*** DATASET RECORDS ***

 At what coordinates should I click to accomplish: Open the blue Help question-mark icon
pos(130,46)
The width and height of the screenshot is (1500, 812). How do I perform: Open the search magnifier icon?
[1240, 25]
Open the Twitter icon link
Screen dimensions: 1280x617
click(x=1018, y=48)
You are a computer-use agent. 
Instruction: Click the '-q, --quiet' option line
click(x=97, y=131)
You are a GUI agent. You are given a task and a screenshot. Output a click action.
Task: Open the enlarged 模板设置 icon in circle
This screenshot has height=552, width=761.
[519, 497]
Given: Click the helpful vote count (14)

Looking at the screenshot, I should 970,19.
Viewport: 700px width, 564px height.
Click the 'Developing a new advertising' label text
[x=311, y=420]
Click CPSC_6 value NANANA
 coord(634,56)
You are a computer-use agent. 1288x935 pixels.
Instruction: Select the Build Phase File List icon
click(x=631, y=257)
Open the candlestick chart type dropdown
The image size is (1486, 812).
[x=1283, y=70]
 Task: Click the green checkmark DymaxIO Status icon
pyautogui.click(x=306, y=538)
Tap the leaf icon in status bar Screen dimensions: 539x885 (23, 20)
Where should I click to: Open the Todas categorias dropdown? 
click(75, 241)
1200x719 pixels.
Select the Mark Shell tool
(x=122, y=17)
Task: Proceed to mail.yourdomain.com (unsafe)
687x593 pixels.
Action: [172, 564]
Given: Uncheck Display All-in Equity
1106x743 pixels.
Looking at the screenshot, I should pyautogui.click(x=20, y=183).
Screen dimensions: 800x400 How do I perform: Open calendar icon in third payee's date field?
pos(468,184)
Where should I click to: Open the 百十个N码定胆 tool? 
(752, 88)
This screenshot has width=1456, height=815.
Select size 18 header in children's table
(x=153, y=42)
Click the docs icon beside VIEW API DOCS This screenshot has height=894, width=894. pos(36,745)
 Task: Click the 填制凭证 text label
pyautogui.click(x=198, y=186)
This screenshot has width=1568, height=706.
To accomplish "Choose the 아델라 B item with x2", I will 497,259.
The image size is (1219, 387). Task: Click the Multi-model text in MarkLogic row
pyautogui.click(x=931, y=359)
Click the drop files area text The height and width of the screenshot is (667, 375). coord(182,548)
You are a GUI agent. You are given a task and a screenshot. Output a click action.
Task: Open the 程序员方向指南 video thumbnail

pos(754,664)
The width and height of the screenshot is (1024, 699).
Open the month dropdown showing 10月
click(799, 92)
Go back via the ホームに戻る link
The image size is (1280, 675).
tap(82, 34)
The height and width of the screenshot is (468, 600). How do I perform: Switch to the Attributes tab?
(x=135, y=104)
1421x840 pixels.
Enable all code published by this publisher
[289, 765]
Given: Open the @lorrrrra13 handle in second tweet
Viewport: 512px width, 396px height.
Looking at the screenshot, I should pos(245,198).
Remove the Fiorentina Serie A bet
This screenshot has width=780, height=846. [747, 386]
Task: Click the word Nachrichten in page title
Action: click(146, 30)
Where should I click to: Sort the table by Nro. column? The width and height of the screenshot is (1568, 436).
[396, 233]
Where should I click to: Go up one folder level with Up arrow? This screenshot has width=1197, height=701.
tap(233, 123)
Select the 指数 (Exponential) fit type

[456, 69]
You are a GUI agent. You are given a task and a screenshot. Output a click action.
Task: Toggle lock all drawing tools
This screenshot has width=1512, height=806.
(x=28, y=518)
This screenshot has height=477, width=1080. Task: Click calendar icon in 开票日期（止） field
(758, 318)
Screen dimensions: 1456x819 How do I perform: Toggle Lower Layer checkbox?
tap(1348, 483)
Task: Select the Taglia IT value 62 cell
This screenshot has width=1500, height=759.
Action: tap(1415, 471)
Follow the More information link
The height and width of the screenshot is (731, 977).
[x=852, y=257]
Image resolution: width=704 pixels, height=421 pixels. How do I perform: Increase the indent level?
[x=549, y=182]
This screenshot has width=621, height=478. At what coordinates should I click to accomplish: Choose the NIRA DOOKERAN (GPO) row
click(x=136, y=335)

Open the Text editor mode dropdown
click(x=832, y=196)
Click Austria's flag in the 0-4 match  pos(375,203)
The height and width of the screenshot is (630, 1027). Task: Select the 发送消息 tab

*** End of DATASET RECORDS ***

BRIEF:
With the string "computer" as the key, filter the data above and show the lines that match.

RESPONSE AREA:
You are a computer-use agent. 
You are a computer-use agent. 1288x935 pixels.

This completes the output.